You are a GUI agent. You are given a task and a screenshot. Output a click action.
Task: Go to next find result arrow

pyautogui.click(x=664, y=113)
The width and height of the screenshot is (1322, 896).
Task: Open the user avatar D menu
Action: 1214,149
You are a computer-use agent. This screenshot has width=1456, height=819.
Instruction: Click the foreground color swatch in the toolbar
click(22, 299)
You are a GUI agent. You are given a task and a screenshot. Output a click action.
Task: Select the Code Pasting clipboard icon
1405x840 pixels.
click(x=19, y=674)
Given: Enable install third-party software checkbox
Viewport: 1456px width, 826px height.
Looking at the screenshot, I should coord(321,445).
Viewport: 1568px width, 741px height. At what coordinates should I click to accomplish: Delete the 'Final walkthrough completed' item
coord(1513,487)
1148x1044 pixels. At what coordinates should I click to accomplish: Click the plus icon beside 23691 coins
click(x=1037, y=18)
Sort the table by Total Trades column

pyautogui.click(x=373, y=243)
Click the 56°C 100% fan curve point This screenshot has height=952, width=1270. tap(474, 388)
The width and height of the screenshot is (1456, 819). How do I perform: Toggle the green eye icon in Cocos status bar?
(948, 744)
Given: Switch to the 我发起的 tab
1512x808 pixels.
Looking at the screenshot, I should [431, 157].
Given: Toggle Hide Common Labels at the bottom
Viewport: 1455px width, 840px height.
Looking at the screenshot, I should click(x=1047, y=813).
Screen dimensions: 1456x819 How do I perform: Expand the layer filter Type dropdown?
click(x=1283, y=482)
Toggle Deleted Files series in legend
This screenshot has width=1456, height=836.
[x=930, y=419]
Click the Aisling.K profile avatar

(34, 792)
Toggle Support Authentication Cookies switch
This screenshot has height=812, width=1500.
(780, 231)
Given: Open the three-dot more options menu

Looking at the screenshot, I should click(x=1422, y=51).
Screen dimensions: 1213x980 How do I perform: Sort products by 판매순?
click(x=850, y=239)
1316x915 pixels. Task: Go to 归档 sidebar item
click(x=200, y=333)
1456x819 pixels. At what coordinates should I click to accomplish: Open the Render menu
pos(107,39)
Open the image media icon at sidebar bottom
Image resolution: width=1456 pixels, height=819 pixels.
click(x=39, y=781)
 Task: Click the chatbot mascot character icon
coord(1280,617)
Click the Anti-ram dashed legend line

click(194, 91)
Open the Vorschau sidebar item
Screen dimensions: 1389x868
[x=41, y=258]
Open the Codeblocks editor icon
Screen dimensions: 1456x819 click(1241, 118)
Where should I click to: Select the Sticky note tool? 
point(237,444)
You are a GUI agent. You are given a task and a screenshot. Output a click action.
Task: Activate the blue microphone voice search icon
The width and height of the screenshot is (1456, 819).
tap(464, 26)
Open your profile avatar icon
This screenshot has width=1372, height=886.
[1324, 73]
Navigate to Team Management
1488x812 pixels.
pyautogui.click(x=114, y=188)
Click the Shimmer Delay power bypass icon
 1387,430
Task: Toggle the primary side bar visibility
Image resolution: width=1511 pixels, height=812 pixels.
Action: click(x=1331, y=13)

*WORK TASK*
Every record above should be copied exactly.

*RESPONSE AREA*
You are a GUI agent. You are given a task and a screenshot. Output a click action.
Task: Go to next find result arrow

pyautogui.click(x=664, y=113)
The width and height of the screenshot is (1322, 896).
Task: Open the user avatar D menu
Action: 1214,149
You are a computer-use agent. This screenshot has width=1456, height=819.
Instruction: Click the foreground color swatch in the toolbar
click(22, 299)
You are a GUI agent. You are given a task and a screenshot. Output a click action.
Task: Select the Code Pasting clipboard icon
1405x840 pixels.
click(x=19, y=674)
Given: Enable install third-party software checkbox
Viewport: 1456px width, 826px height.
Looking at the screenshot, I should coord(321,445).
Viewport: 1568px width, 741px height. At what coordinates should I click to accomplish: Delete the 'Final walkthrough completed' item
coord(1513,487)
1148x1044 pixels. At what coordinates should I click to accomplish: Click the plus icon beside 23691 coins
click(x=1037, y=18)
Sort the table by Total Trades column

pyautogui.click(x=373, y=243)
Click the 56°C 100% fan curve point This screenshot has height=952, width=1270. tap(474, 388)
The width and height of the screenshot is (1456, 819). How do I perform: Toggle the green eye icon in Cocos status bar?
(948, 744)
Given: Switch to the 我发起的 tab
1512x808 pixels.
Looking at the screenshot, I should [431, 157].
Given: Toggle Hide Common Labels at the bottom
Viewport: 1455px width, 840px height.
Looking at the screenshot, I should click(x=1047, y=813).
Screen dimensions: 1456x819 How do I perform: Expand the layer filter Type dropdown?
click(x=1283, y=482)
Toggle Deleted Files series in legend
This screenshot has width=1456, height=836.
[x=930, y=419]
Click the Aisling.K profile avatar

(34, 792)
Toggle Support Authentication Cookies switch
This screenshot has height=812, width=1500.
(780, 231)
Given: Open the three-dot more options menu

Looking at the screenshot, I should click(x=1422, y=51).
Screen dimensions: 1213x980 How do I perform: Sort products by 판매순?
click(x=850, y=239)
1316x915 pixels. Task: Go to 归档 sidebar item
click(x=200, y=333)
1456x819 pixels. At what coordinates should I click to accomplish: Open the Render menu
pos(107,39)
Open the image media icon at sidebar bottom
Image resolution: width=1456 pixels, height=819 pixels.
click(x=39, y=781)
 Task: Click the chatbot mascot character icon
coord(1280,617)
Click the Anti-ram dashed legend line

click(194, 91)
Open the Vorschau sidebar item
Screen dimensions: 1389x868
[x=41, y=258]
Open the Codeblocks editor icon
Screen dimensions: 1456x819 click(1241, 118)
Where should I click to: Select the Sticky note tool? 
point(237,444)
You are a GUI agent. You are given a task and a screenshot. Output a click action.
Task: Activate the blue microphone voice search icon
The width and height of the screenshot is (1456, 819).
tap(464, 26)
Open your profile avatar icon
This screenshot has width=1372, height=886.
[1324, 73]
Navigate to Team Management
1488x812 pixels.
pyautogui.click(x=114, y=188)
Click the Shimmer Delay power bypass icon
 1387,430
Task: Toggle the primary side bar visibility
Image resolution: width=1511 pixels, height=812 pixels.
Action: click(x=1331, y=13)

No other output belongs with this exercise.